雨の湿気のせいか、キャンバスは少し波打っていた。白く抜けた両目が、こちらを見ていないのに、なぜか視線を感じさせた。
「怖がりすぎでしょ」
真由は筆を取った。
「やめなよ」
「ちょっと点を入れるだけ」
そう言って、真由は右目に黒い絵の具を落とした。
その瞬間、美術室の蛍光灯が一度だけ点滅した。
ぱちん。
私たちは黙った。
何も起きない。
真由は笑った。
「ほら、ただの噂じゃん」
そのとき、準備室の外から椅子を引く音がした。
ぎい。
美術室には誰もいないはずだった。
私がそっと覗くと、窓際の席に誰かが座っていた。
制服姿の女子生徒だった。
背中を向けて、机に向かっている。長い髪が肩に垂れていて、こちらから顔は見えない。
「誰?」
私が声をかけると、その子はゆっくり振り向いた。
顔には、右目だけがあった。
左目は白く抜けていた。
真由が小さく悲鳴をあげた。
その子は、片方だけの目で私たちを見つめると、口を開いた。
「まだ、見えない」
声はすぐ近くで聞こえた。
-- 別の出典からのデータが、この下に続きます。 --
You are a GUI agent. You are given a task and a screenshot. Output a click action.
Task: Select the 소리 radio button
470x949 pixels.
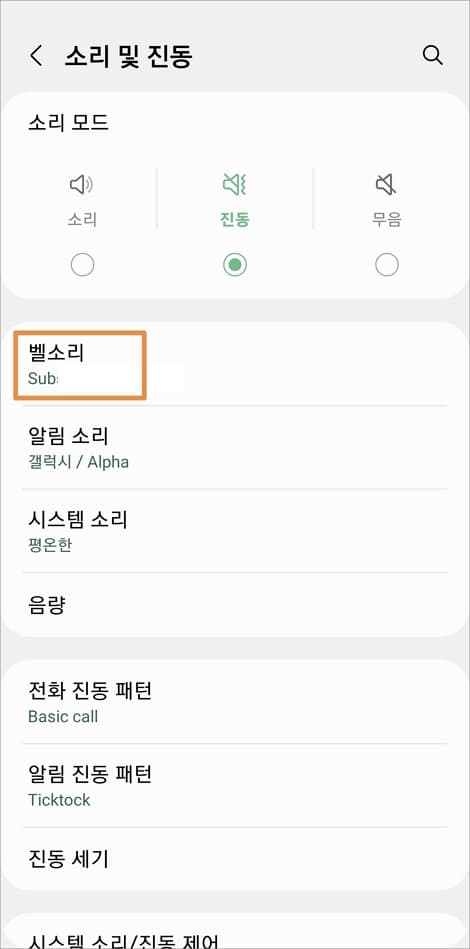tap(82, 265)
なのに、口の動きと合っていなかった。
真由は筆を落とし、準備室の奥へ後ずさった。
そのとき、背後で何かが倒れた。
振り返ると、キャンバスの中の女子生徒が変わっていた。
白く抜けていたはずの右目が、真由の描いた黒で塗られている。そして、絵の中の口元がほんの少し笑っていた。
「左も」
美術室の女子生徒が言った。
「左も描いて」
真由は首を振った。
「いや、いやだ」
すると、その子は机から立ち上がった。